--- Data listing Enclosed Below ---

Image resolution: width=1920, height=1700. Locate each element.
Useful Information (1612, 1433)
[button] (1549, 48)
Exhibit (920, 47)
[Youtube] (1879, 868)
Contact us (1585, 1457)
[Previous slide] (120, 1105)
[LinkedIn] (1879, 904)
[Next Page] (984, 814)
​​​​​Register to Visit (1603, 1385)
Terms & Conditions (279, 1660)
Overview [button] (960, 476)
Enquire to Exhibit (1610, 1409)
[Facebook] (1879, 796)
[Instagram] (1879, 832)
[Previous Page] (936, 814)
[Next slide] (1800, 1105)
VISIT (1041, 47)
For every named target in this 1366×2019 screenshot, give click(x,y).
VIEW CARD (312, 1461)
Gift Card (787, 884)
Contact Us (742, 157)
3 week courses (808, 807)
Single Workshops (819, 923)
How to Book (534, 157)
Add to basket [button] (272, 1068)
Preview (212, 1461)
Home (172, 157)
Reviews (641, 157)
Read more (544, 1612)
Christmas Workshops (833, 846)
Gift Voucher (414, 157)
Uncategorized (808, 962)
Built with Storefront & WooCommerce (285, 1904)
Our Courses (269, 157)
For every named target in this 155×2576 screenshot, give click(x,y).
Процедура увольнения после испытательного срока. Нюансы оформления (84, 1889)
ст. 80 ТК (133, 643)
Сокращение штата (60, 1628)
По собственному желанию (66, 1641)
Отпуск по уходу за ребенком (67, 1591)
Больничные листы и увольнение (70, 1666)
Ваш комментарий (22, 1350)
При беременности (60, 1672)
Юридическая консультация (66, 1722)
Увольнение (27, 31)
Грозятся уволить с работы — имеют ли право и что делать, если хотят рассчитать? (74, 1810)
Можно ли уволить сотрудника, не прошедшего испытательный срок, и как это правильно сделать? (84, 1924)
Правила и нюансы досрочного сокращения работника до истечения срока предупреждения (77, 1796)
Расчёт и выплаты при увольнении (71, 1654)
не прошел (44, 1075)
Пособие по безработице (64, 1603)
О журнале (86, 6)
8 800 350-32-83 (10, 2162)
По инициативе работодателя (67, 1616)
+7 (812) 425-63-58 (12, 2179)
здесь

--- End of Enclosed Data listing ---

» **Exercise details**
With the line containing "[Next Page] (984, 814)" as the first and the last line above as the final one, copy those lines exactly and no others.

» **Reply to the exercise**
[Next Page] (984, 814)
​​​​​Register to Visit (1603, 1385)
Terms & Conditions (279, 1660)
Overview [button] (960, 476)
Enquire to Exhibit (1610, 1409)
[Facebook] (1879, 796)
[Instagram] (1879, 832)
[Previous Page] (936, 814)
[Next slide] (1800, 1105)
VISIT (1041, 47)
For every named target in this 1366×2019 screenshot, give click(x,y).
VIEW CARD (312, 1461)
Gift Card (787, 884)
Contact Us (742, 157)
3 week courses (808, 807)
Single Workshops (819, 923)
How to Book (534, 157)
Add to basket [button] (272, 1068)
Preview (212, 1461)
Home (172, 157)
Reviews (641, 157)
Read more (544, 1612)
Christmas Workshops (833, 846)
Gift Voucher (414, 157)
Uncategorized (808, 962)
Built with Storefront & WooCommerce (285, 1904)
Our Courses (269, 157)
For every named target in this 155×2576 screenshot, give click(x,y).
Процедура увольнения после испытательного срока. Нюансы оформления (84, 1889)
ст. 80 ТК (133, 643)
Сокращение штата (60, 1628)
По собственному желанию (66, 1641)
Отпуск по уходу за ребенком (67, 1591)
Больничные листы и увольнение (70, 1666)
Ваш комментарий (22, 1350)
При беременности (60, 1672)
Юридическая консультация (66, 1722)
Увольнение (27, 31)
Грозятся уволить с работы — имеют ли право и что делать, если хотят рассчитать? (74, 1810)
Можно ли уволить сотрудника, не прошедшего испытательный срок, и как это правильно сделать? (84, 1924)
Правила и нюансы досрочного сокращения работника до истечения срока предупреждения (77, 1796)
Расчёт и выплаты при увольнении (71, 1654)
не прошел (44, 1075)
Пособие по безработице (64, 1603)
О журнале (86, 6)
8 800 350-32-83 (10, 2162)
По инициативе работодателя (67, 1616)
+7 (812) 425-63-58 (12, 2179)
здесь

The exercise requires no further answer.